Spaghetti Surprise!
August 19, 2012 6:16 PM Subscribe
I added some red wine to a hot pan containing some carmelized onions and garlic and spices and just-added cold ground turkey. FWOOM the wine ignited as if it were brandy in souvlaki. Wha?
I make this spaghetti sauce about once a week, and the addition of a flavoring liquid as the meat goes in to the pan is normal. There were some more onions in the pan than usual, but not an amount I haven't cooked with previously.
The wine was a 13.9% ABV from Twisted, possibly the Old Vines Zinfandel. The wine did not appear or taste as if it had more booze than marked and would NOT match light immediately thereafter.
I kept my head and looked closely at (well, carefully observed) the flame, and the smell and appearance of the fire confirmed it as an acohol fire to my satisfaction.
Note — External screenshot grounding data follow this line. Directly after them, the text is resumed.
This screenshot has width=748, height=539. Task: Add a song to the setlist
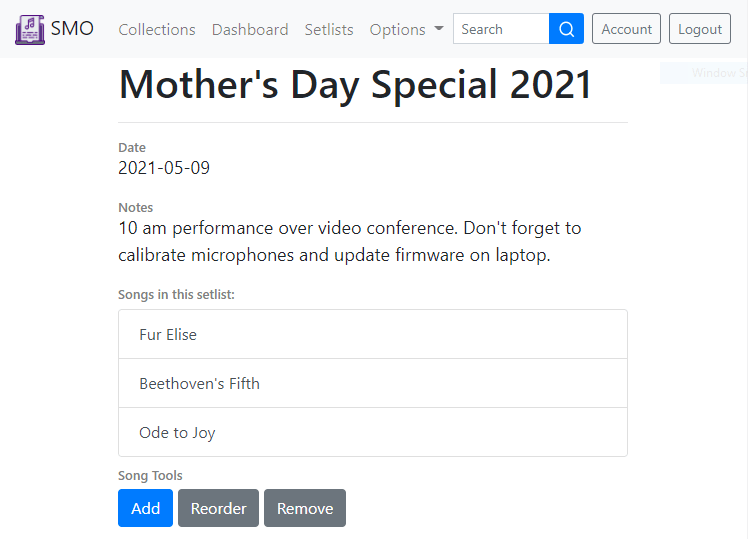(x=145, y=508)
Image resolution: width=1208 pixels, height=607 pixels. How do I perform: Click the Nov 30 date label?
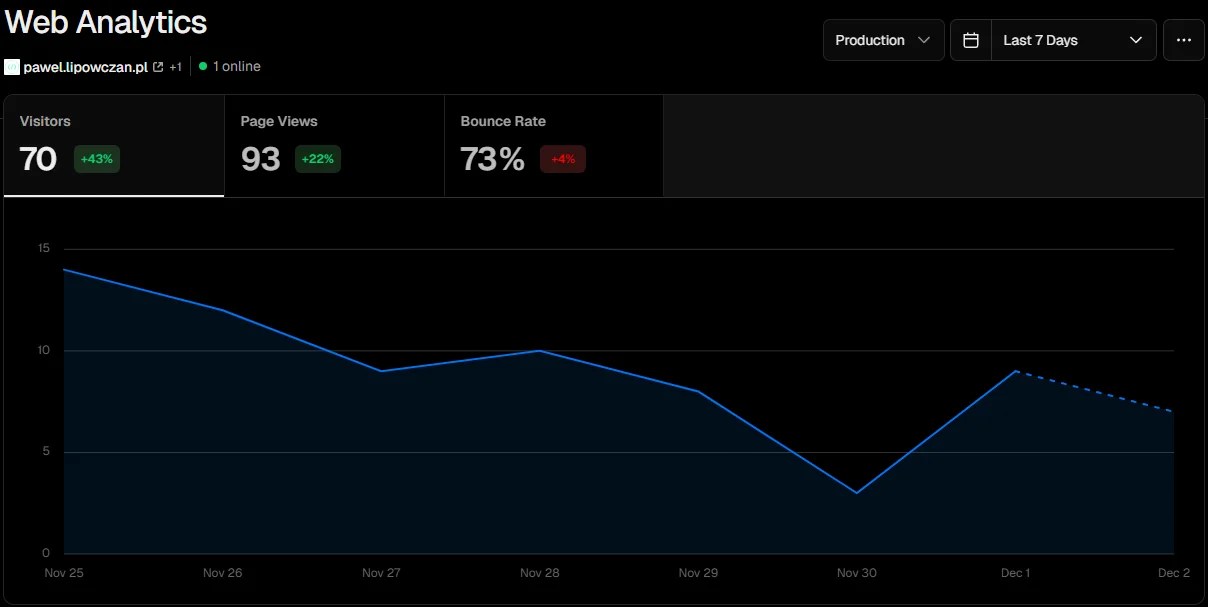point(856,573)
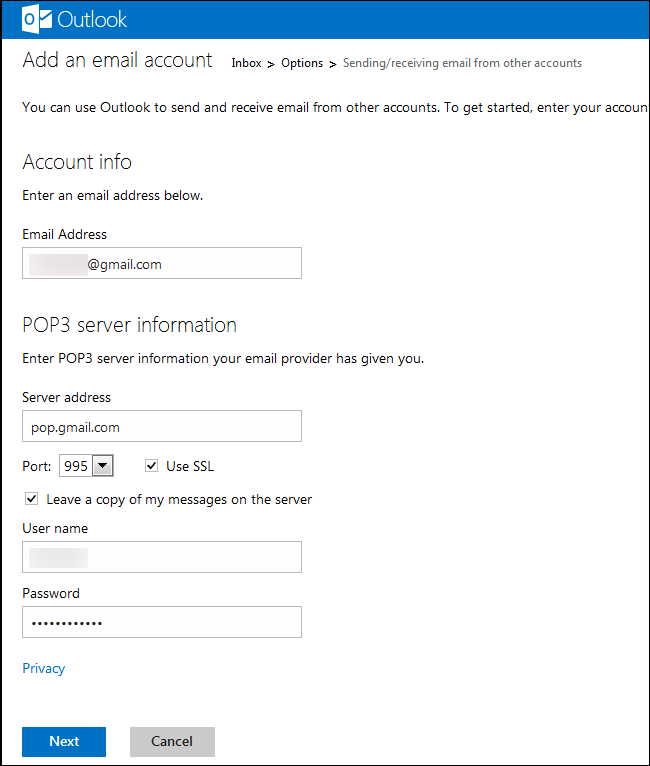Open Options from the breadcrumb trail
The height and width of the screenshot is (766, 650).
click(x=302, y=63)
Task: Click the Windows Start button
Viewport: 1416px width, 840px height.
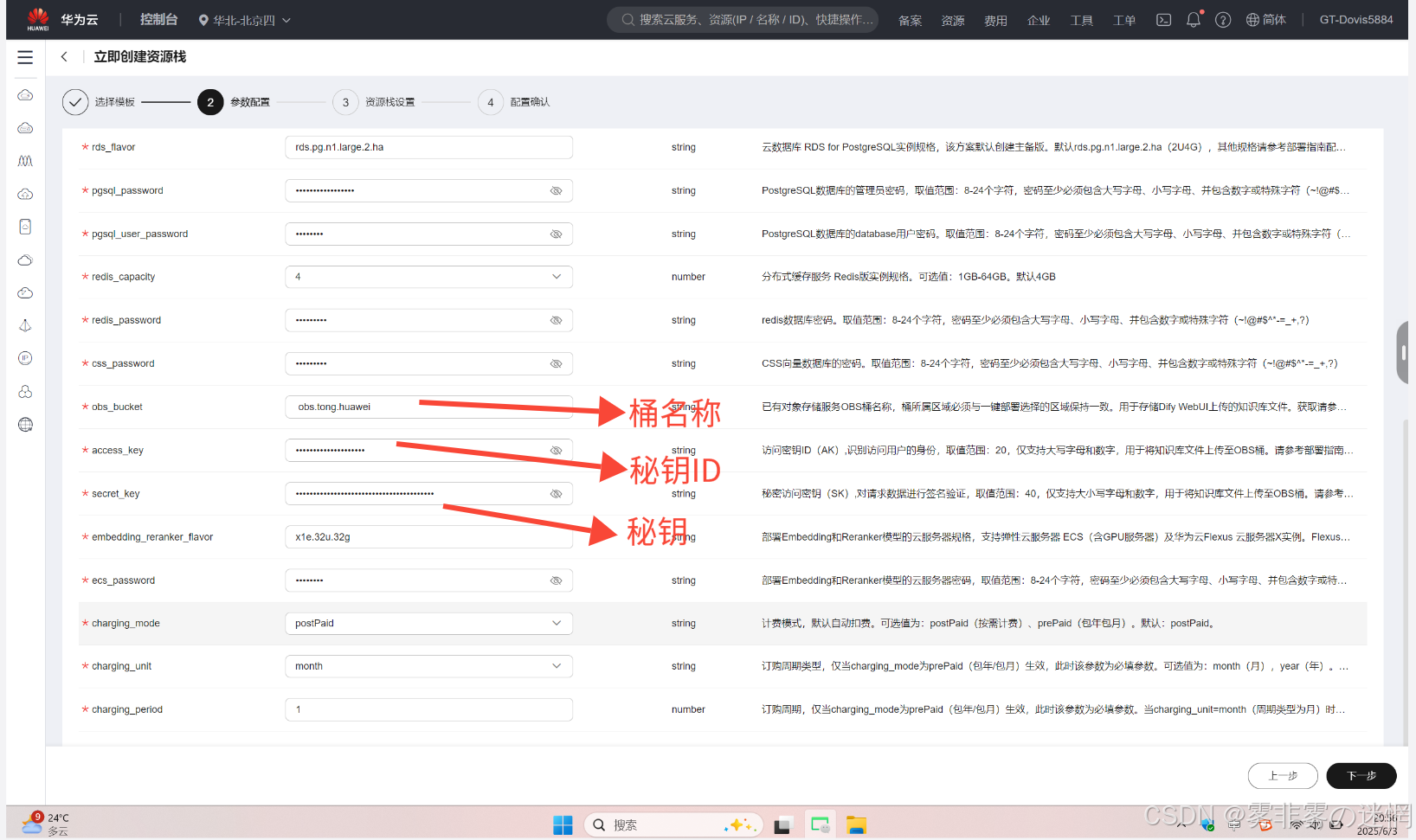Action: click(x=563, y=825)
It burned over safely without charring a thing and definitely did contribute a bit to the flavor profile of the finished sauce.
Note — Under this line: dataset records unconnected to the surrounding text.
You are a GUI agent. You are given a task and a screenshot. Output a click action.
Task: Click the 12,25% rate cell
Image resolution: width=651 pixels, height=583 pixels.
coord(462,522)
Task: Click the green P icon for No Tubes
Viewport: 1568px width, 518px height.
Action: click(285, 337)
I still cannot figure out how or why exactly it happened. I think the physics are clear enough - the heat of the pan kept enough of the wine in a vapor or gas that the booze was able to combust. However, I think that is an insufficient explanation - I have been adding wine to cookery for 20 years and have only seen harder booze, sherries or brandies, catch fire at all, and certainly never have seen either a sherry or a brandy just combust.
What happened? Can I reproduce this in a safe manner? Did the onions somehow contribute?